Task directions
Transcribe exactly each line of the entries, from the opening line to the line with "Отзывы сад хризантем (104, 2457)", with both of those lines included.

Stored items:
---
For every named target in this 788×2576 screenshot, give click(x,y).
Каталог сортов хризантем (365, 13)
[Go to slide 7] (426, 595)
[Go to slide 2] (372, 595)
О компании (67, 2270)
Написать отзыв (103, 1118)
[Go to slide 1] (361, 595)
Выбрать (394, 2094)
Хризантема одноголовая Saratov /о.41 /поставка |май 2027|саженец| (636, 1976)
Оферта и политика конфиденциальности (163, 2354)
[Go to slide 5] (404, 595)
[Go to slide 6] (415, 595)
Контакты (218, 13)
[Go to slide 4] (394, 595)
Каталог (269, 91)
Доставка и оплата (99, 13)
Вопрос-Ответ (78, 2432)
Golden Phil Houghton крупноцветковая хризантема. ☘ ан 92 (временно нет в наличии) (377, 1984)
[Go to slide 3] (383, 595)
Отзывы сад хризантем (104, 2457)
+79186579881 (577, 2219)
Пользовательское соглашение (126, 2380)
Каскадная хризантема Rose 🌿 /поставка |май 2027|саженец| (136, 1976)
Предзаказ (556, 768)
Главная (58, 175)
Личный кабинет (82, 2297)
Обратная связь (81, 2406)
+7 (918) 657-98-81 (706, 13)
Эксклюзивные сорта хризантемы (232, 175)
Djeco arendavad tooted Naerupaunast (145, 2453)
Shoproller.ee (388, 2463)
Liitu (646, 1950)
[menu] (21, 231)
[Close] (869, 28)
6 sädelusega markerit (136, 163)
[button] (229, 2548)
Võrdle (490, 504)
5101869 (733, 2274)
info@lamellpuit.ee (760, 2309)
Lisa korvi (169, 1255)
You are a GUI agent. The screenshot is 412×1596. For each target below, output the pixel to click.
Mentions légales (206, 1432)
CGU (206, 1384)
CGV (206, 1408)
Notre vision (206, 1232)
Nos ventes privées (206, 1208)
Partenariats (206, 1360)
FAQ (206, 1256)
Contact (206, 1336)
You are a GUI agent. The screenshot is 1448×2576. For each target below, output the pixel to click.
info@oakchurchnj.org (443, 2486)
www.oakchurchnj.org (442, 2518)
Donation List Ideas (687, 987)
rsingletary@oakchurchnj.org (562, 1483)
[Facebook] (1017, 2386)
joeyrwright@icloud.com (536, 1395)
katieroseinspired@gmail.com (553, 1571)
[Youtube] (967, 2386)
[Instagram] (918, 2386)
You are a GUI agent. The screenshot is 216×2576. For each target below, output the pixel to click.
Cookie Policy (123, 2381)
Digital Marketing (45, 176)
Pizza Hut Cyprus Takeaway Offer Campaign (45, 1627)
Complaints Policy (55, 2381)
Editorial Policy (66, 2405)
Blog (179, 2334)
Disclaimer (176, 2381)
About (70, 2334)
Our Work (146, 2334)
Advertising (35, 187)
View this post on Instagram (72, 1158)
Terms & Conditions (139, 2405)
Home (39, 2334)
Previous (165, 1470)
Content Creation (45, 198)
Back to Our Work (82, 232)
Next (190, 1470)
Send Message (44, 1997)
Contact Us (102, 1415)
---
Answer to the exercise
For every named target in this 788×2576 screenshot, give click(x,y).
Каталог сортов хризантем (365, 13)
[Go to slide 7] (426, 595)
[Go to slide 2] (372, 595)
О компании (67, 2270)
Написать отзыв (103, 1118)
[Go to slide 1] (361, 595)
Выбрать (394, 2094)
Хризантема одноголовая Saratov /о.41 /поставка |май 2027|саженец| (636, 1976)
Оферта и политика конфиденциальности (163, 2354)
[Go to slide 5] (404, 595)
[Go to slide 6] (415, 595)
Контакты (218, 13)
[Go to slide 4] (394, 595)
Каталог (269, 91)
Доставка и оплата (99, 13)
Вопрос-Ответ (78, 2432)
Golden Phil Houghton крупноцветковая хризантема. ☘ ан 92 (временно нет в наличии) (377, 1984)
[Go to slide 3] (383, 595)
Отзывы сад хризантем (104, 2457)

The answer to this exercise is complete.